Assigned task =
When you reach the entries, transcribe each one exactly.

(Stored data entries)
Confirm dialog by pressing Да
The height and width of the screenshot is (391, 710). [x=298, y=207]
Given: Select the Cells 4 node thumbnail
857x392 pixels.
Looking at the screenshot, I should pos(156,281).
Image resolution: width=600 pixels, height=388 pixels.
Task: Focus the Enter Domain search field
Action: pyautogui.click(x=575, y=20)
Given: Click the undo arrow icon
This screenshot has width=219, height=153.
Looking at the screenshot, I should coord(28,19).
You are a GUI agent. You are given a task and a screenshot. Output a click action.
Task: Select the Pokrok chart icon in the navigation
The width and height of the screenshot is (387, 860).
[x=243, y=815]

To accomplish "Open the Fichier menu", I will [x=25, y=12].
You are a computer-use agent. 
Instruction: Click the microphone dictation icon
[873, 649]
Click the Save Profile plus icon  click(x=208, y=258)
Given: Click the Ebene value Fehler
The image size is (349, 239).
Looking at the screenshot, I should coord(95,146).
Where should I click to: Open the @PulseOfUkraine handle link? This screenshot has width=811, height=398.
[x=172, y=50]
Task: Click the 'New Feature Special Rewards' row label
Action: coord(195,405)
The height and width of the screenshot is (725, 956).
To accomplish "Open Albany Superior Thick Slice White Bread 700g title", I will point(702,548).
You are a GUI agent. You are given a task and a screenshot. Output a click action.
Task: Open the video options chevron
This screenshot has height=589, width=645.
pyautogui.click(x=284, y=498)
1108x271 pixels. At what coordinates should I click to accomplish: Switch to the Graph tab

Task response =
Confirm dialog by pressing Да
The height and width of the screenshot is (391, 710). [x=298, y=207]
Given: Select the Cells 4 node thumbnail
857x392 pixels.
Looking at the screenshot, I should pos(156,281).
Image resolution: width=600 pixels, height=388 pixels.
Task: Focus the Enter Domain search field
Action: pyautogui.click(x=575, y=20)
Given: Click the undo arrow icon
This screenshot has width=219, height=153.
Looking at the screenshot, I should coord(28,19).
You are a GUI agent. You are given a task and a screenshot. Output a click action.
Task: Select the Pokrok chart icon in the navigation
The width and height of the screenshot is (387, 860).
[x=243, y=815]

To accomplish "Open the Fichier menu", I will [x=25, y=12].
You are a computer-use agent. 
Instruction: Click the microphone dictation icon
[873, 649]
Click the Save Profile plus icon  click(x=208, y=258)
Given: Click the Ebene value Fehler
The image size is (349, 239).
Looking at the screenshot, I should coord(95,146).
Where should I click to: Open the @PulseOfUkraine handle link? This screenshot has width=811, height=398.
[x=172, y=50]
Task: Click the 'New Feature Special Rewards' row label
Action: coord(195,405)
The height and width of the screenshot is (725, 956).
To accomplish "Open Albany Superior Thick Slice White Bread 700g title", I will point(702,548).
You are a GUI agent. You are given a task and a screenshot. Output a click action.
Task: Open the video options chevron
This screenshot has height=589, width=645.
pyautogui.click(x=284, y=498)
1108x271 pixels. At what coordinates should I click to accomplish: Switch to the Graph tab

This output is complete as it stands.